BEGIN
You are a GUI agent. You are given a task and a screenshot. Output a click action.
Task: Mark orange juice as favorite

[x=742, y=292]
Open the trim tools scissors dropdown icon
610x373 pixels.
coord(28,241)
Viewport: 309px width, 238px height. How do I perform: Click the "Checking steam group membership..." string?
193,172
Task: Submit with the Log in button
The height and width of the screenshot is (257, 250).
END
BEGIN
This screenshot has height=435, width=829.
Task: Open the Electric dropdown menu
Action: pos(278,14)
END
### Work instructions
When the line with "Open the trim tools scissors dropdown icon" is reached in the data above, start copying there, and copy each line exactly until the line with "The height and" has been copied; copy nothing else.

### Written reply
Open the trim tools scissors dropdown icon
610x373 pixels.
coord(28,241)
Viewport: 309px width, 238px height. How do I perform: Click the "Checking steam group membership..." string?
193,172
Task: Submit with the Log in button
The height and width of the screenshot is (257, 250).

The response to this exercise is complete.